I know the "Rule of Thumb" is 1'', to 5 g.

stw280

Member
I am currently adding fish to my 75 gallon reef setup. I realize the 1 to 5 rule would equate to only 15 inches of fish. But I only recently saw that post and I have already ordered more fish. Currently I have 4 perculas, 1 yellow tang, and a green dragonet. Here is where it gets tricky; when I ordered the perculas I also ordered three clarkii clowns. This site lead me to believe that was alright. They say both clarkiis and perculas get along with other clowns. The clarkiis of course died because I should have added those fish together. Lesson learned. But because all three clarkiis died within the 6 day guarantee from this site, I sent them back.
Since my first stock of fish I have developed an algae problem so I decided to get a lawnmover blenny only my LWS and SWF.com were both sold out. So I ordered a red lipped blenny to deal with the algae. Here is my next newbie mistake I fell in love with a dwarf oriole angelfish and because the site said they just need like a 50 gallon tank I ordered him also.
I felt like I had to have them resend the Clarkiis because they were free. Should I try to trade them into the LWS for credit or something. That makes 11 fish. Which is probably to much. Everything will soon be on the way.
Its a 75 gallon with several corals 75 lbs of LR, 50 lbs of LS, wet/dry, and a protein skimmer. 260 watt compacts
What should I do. I would appreciate any advice. Be gentle.
 

sly

Active Member
Add only 1 or two fish at a time and only after you keep them in a QT for about a month. The QT helps isolate any parasites that may be on the fish from getting into your healthy main tank.
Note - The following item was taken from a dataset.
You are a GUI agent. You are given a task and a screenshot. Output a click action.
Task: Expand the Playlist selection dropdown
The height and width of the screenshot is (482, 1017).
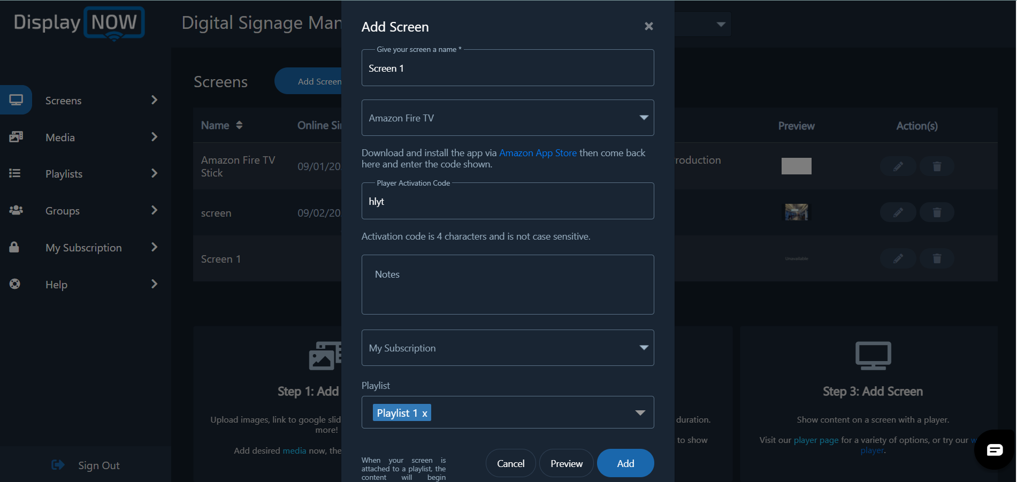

After a month, the parasites will die because they don't have a new host to infect. Then you can add these fish to your main tank.
Monitor your tank levels for a few weeks after adding your new fish then you can add some more if everything holds stable. If you do start to get an ammonia spike, wait to see if it drops before considering adding any other fish. If it doesn't drop back down after a few weeks, then you have more fish than your filtering system can handle. Take some out or add more filtering (LR, bigger skimmer, macro algae, fugium, etc.)
Having a fish tank is like raising a garden. It is slow and expensive. If you try to rush it, you will only kill things and have an ugly mess.